Forum Moderators: Robert Charlton & goodroi

Message Too Old, No Replies

Was googlebot experiencing gzip problems on my site?

         

Karma

3:45 pm on Sep 23, 2009 (gmt 0)

10+ Year Member



As some of you may have seen, I have had a problem with my site for the past few months which I thought was a penalty. The strange part was that some of my pages remained at #1 position whereas others seemed to disappear from the index altogether.

I happened to mention this problem to someone at my work, and I gave him two URLs from my site. One that remained at #1 and the other that had disappeared. Opening the pages in Firefox he immediately seen around 800 characters of pure gibberish, this wasn't a rendering issue but as it was there in the HTML source too.

This 'gibberish' was only showing in his browser, I've also checked these pages multiple times on different browsers and operating systems (including the same o/s and firefox version as my colleague).
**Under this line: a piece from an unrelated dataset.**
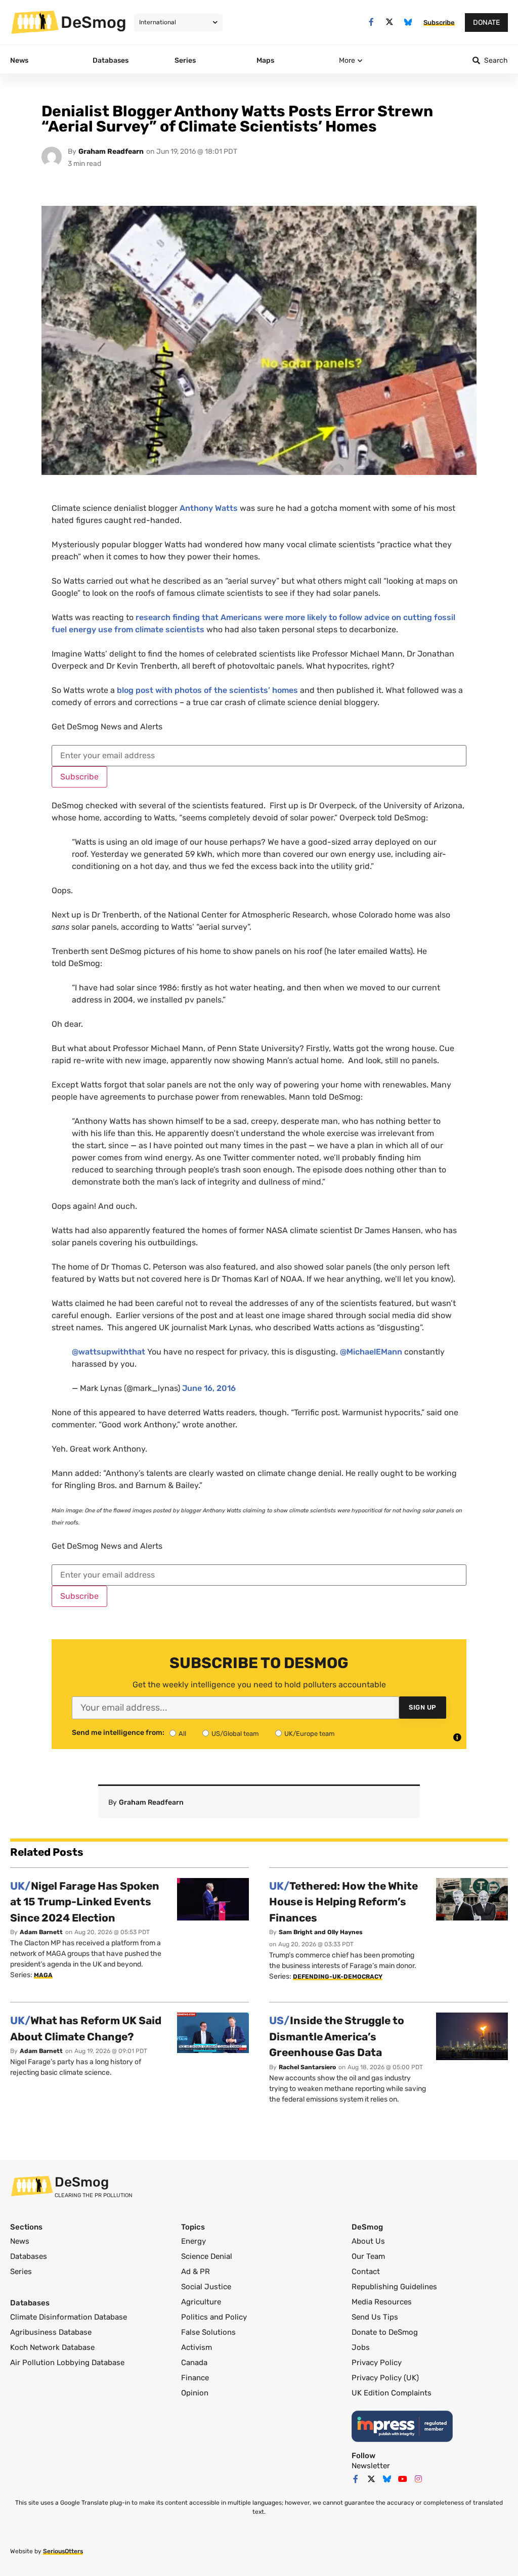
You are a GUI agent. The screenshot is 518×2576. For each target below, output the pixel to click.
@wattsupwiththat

The pages that disappeared from the index did seem to match those pages with the 'gibberish' problem.

Between us we found that disabling the gzip compression stopped this problem. We also found that disabling his firewall (outpost) also stopped the problem.

Anyone have any idea what the hell was going on here?

tedster

12:19 pm on Sep 24, 2009 (gmt 0)

WebmasterWorld Senior Member 10+ Year Member



This has the sound of a technical mystery. But if disabling the firewall also fixed the issue, then I'd lean toward the firewall as being the key part of the problem. This is especially so if the Google cached page is clean.

I'd still consider experimenting with gzip to figure it out. The one factor I can't quite wrap my head around is why gzip would mess up only some of the time.

Karma

3:07 pm on Sep 24, 2009 (gmt 0)

10+ Year Member



Technical mystery indeed. I've been playing around with the gzip code that I used and found that if the first character was blank then the page loaded fine. Anyway, I'm now using "php_value zlib.output_compression 16386" in my .htaccess which is the preferred method and works fine.

I'm still not sure if this has fixed the problem, I guess time will tell. My concern was that the Google crawler was using something similar in their firewall.

Fingers crossed my site will pick back up now.

[edited by: tedster at 3:49 pm (utc) on Sep. 24, 2009]